[DATA SHOWN — start]
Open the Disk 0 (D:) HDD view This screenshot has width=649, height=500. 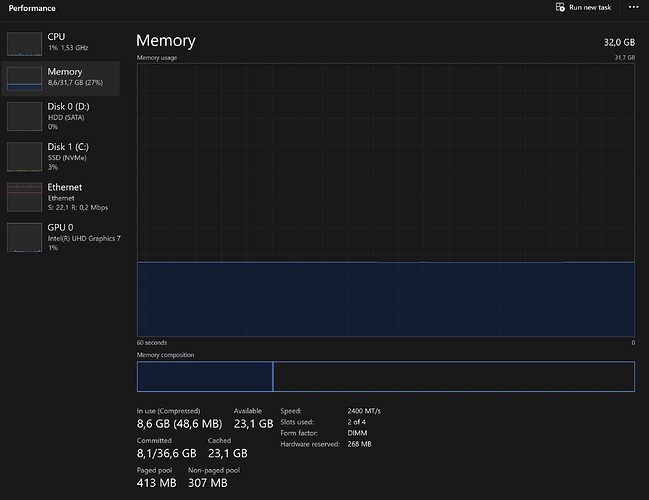point(61,116)
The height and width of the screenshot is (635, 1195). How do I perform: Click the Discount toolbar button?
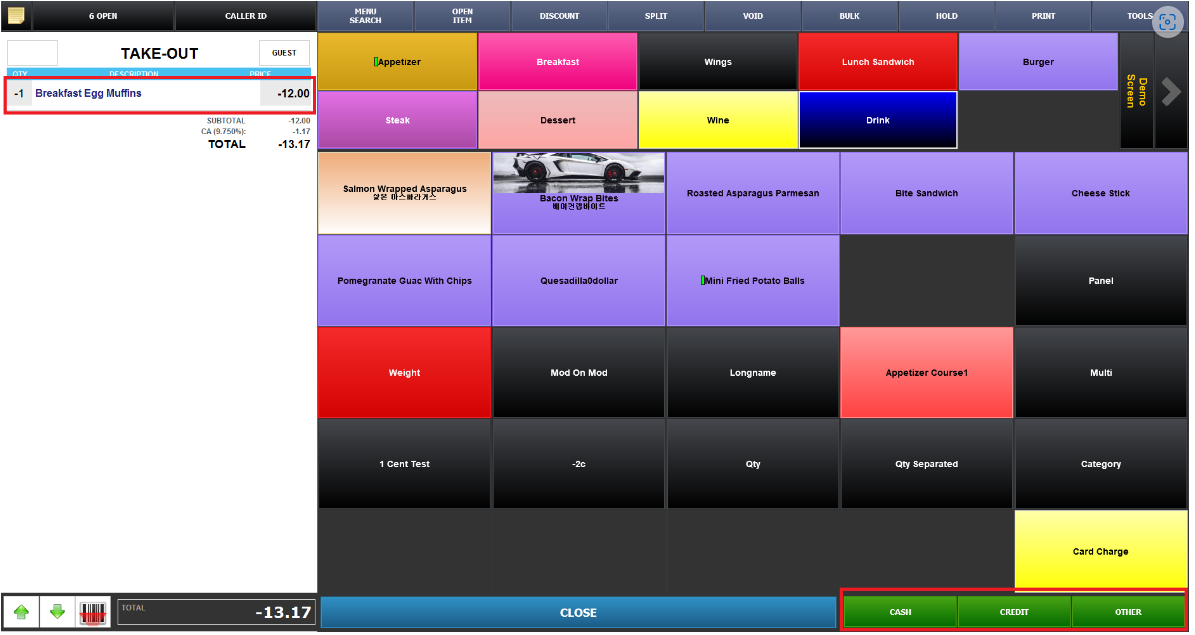559,16
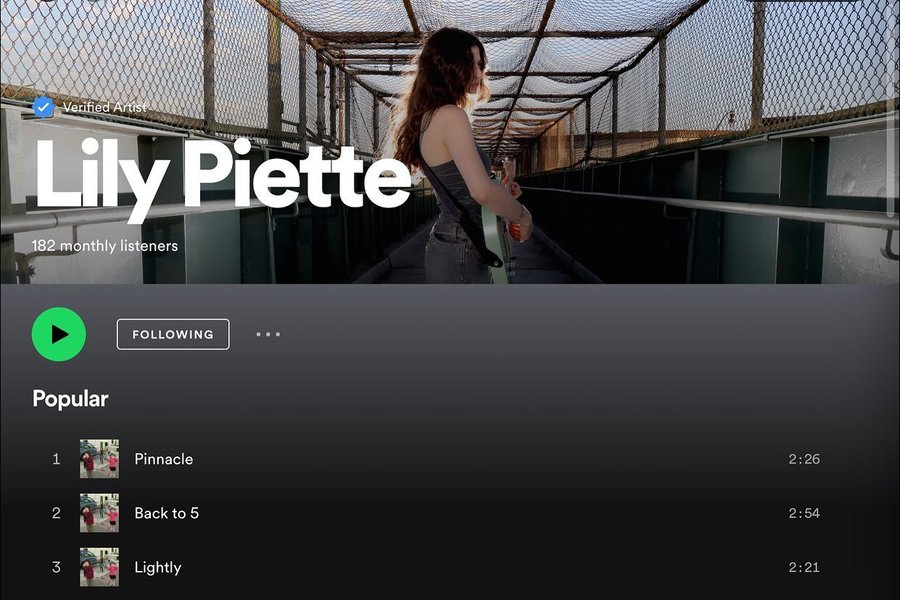The width and height of the screenshot is (900, 600).
Task: Select the Popular section heading
Action: [x=70, y=398]
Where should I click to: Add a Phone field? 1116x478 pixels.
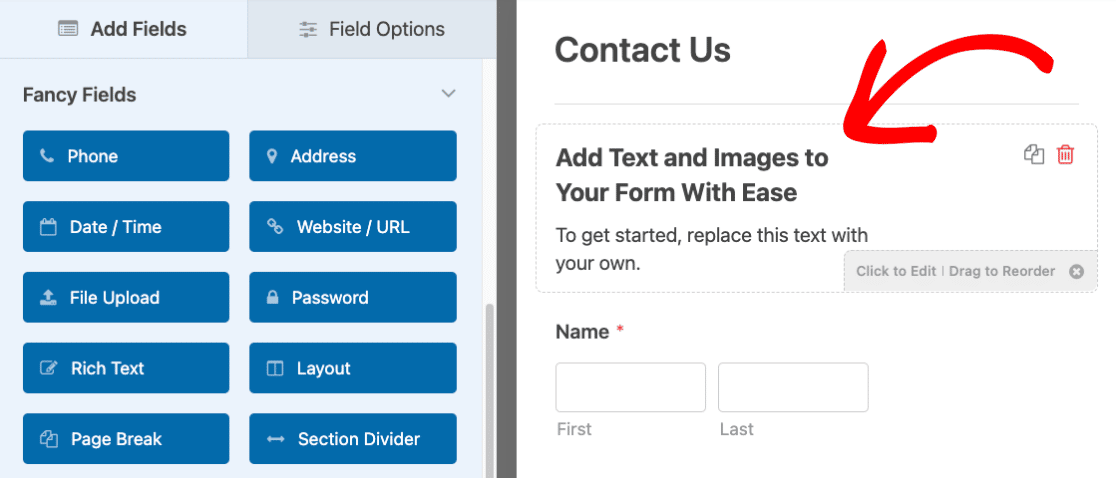tap(126, 156)
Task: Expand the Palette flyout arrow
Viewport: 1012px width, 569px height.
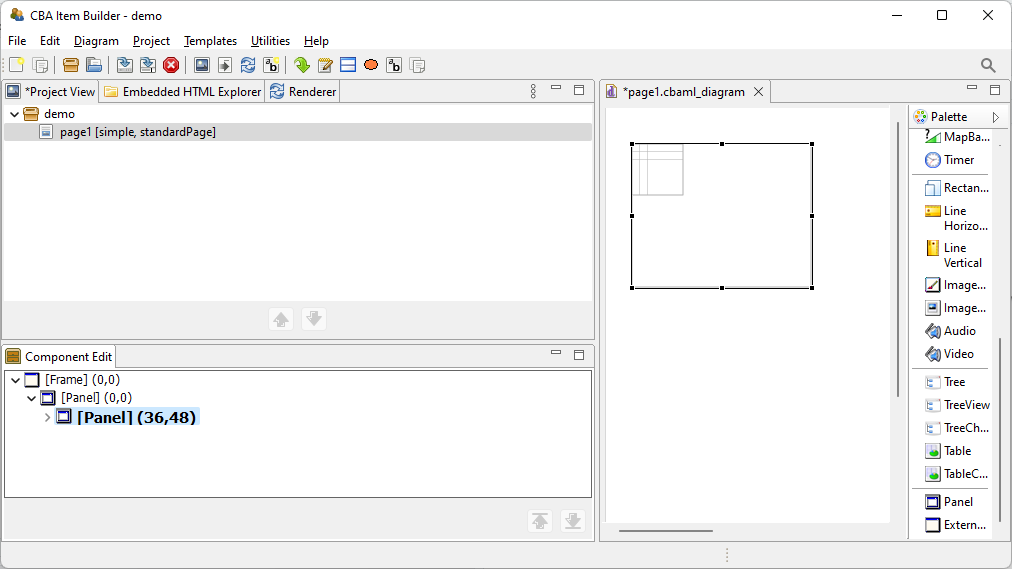Action: [995, 117]
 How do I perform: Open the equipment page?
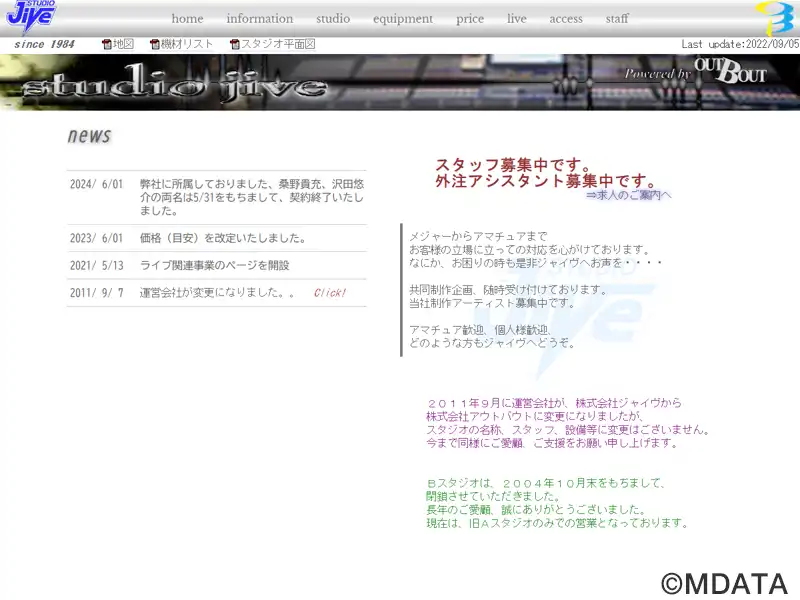click(x=403, y=19)
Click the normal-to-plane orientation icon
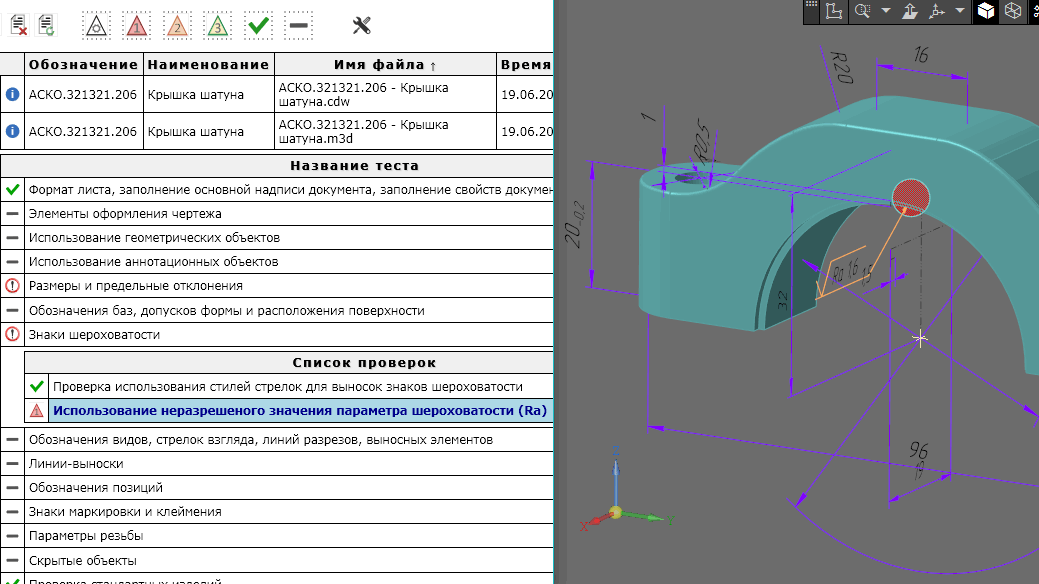1039x584 pixels. click(x=911, y=11)
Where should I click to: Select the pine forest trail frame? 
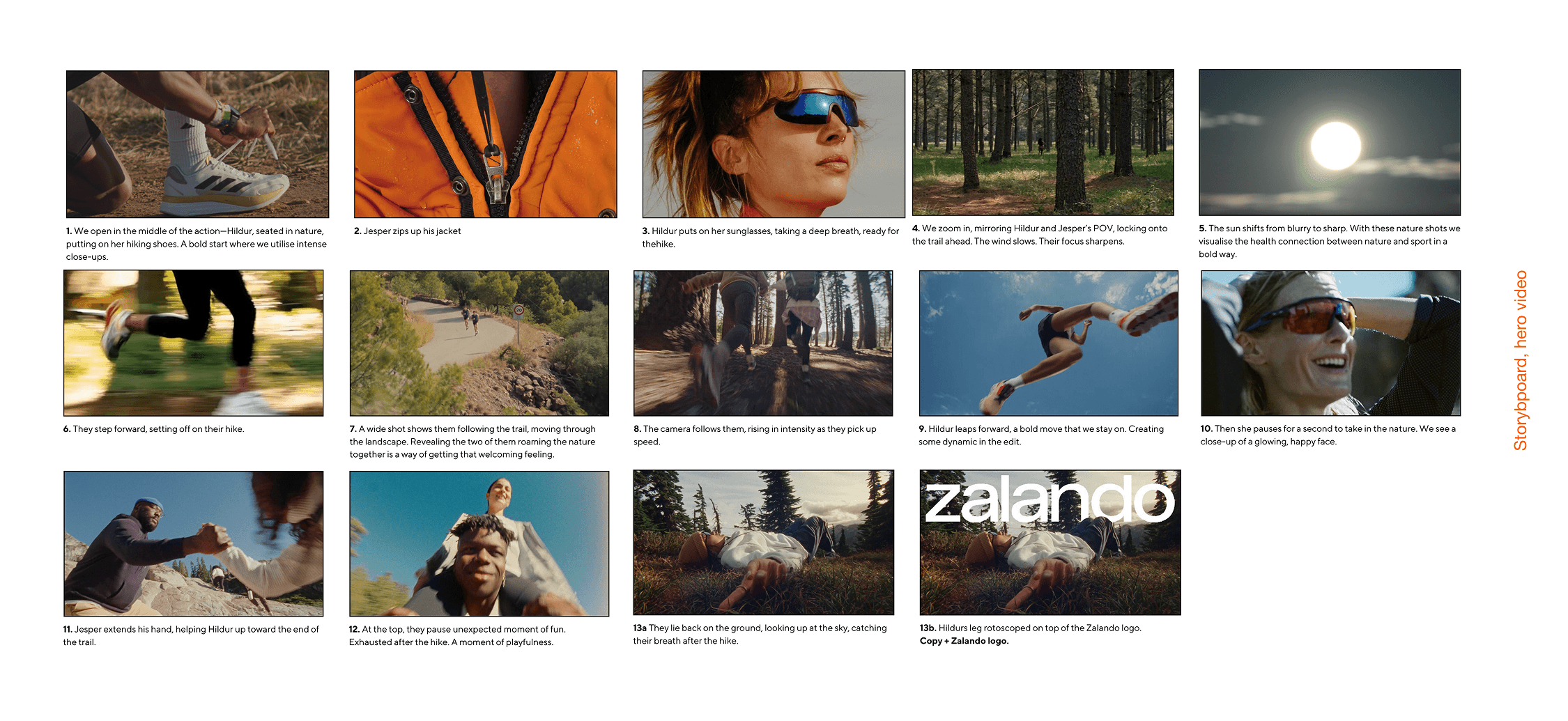(1043, 142)
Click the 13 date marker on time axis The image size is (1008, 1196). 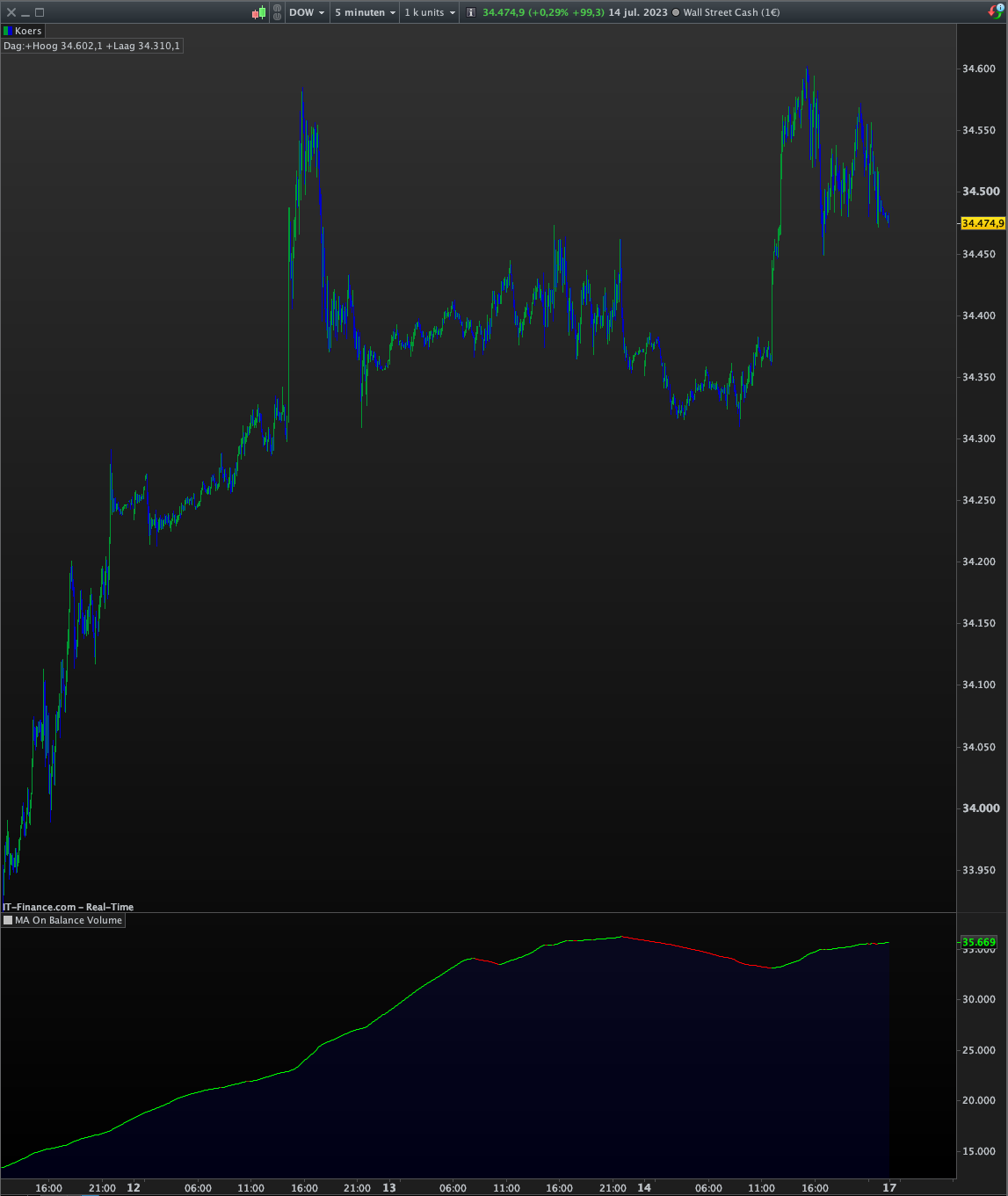point(389,1187)
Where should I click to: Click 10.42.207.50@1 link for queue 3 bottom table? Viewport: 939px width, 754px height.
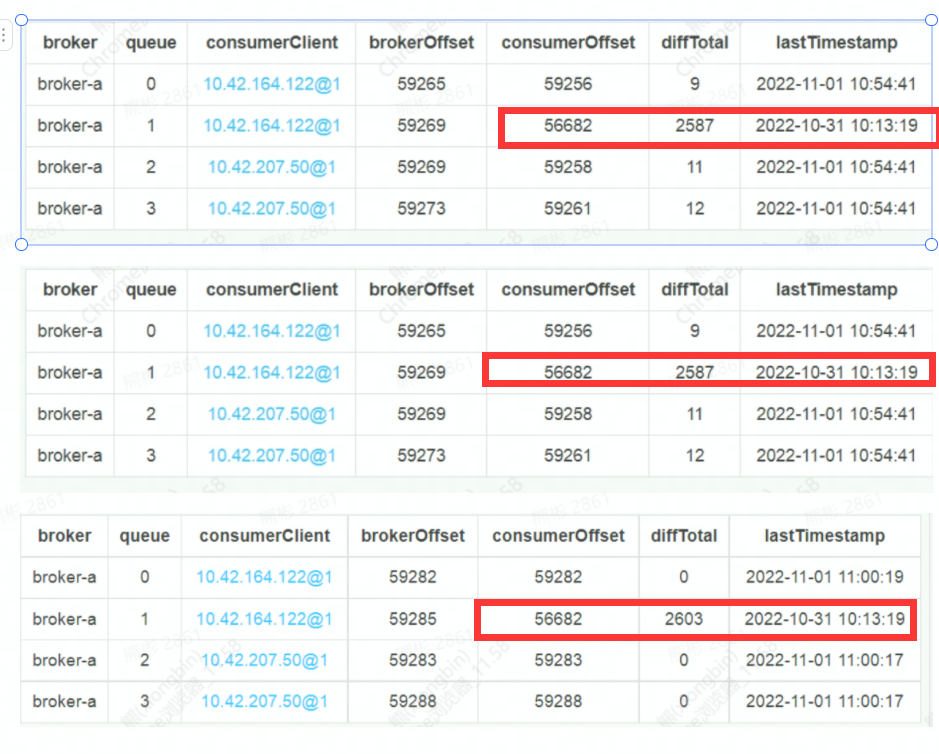click(264, 702)
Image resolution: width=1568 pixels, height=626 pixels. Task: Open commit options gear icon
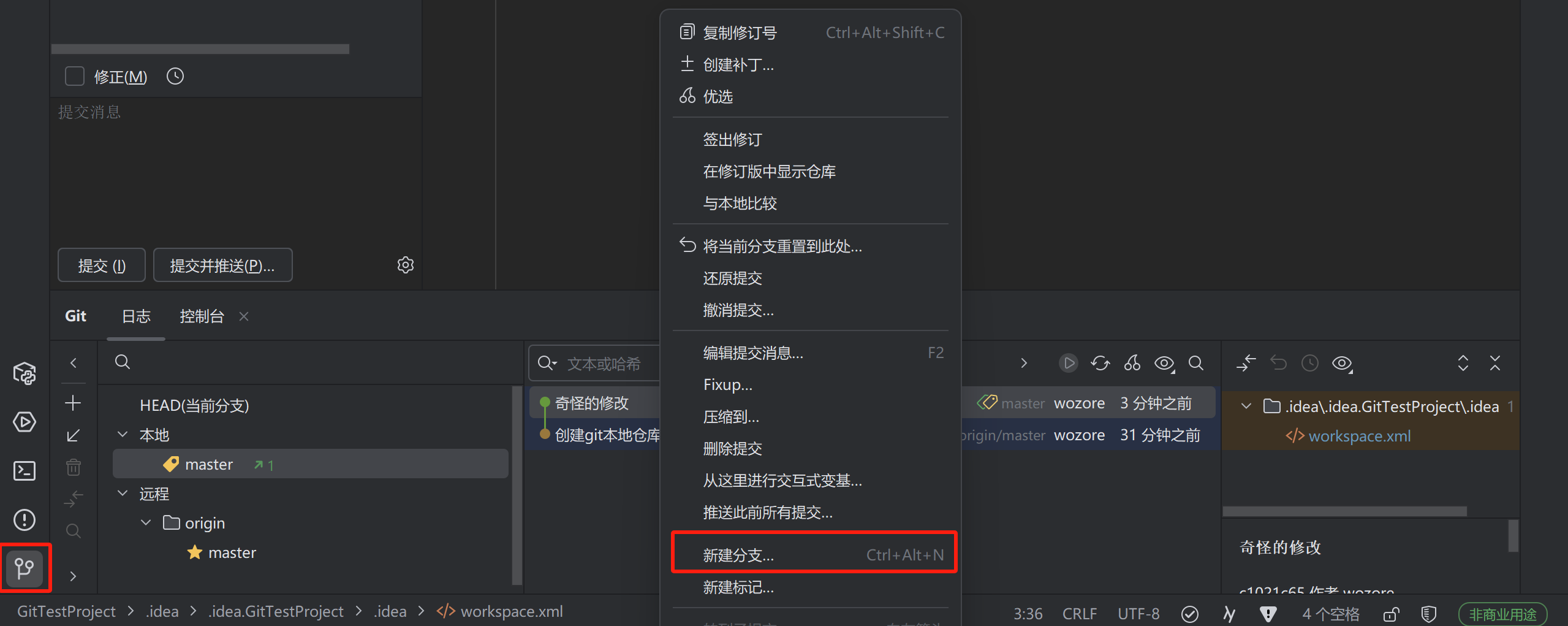[406, 265]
[DATA SHOWN — finish]
**ASSIGNMENT**
Return exactly the line containing "Where should I click to: Click" and every line after it, up to and including the final line of the entries above. Pictures stay out.

**WRITTEN ANSWER**
Where should I click to: Click 10.42.207.50@1 link for queue 3 bottom table? Viewport: 939px width, 754px height.
click(264, 702)
Image resolution: width=1568 pixels, height=626 pixels. Task: Open commit options gear icon
[406, 265]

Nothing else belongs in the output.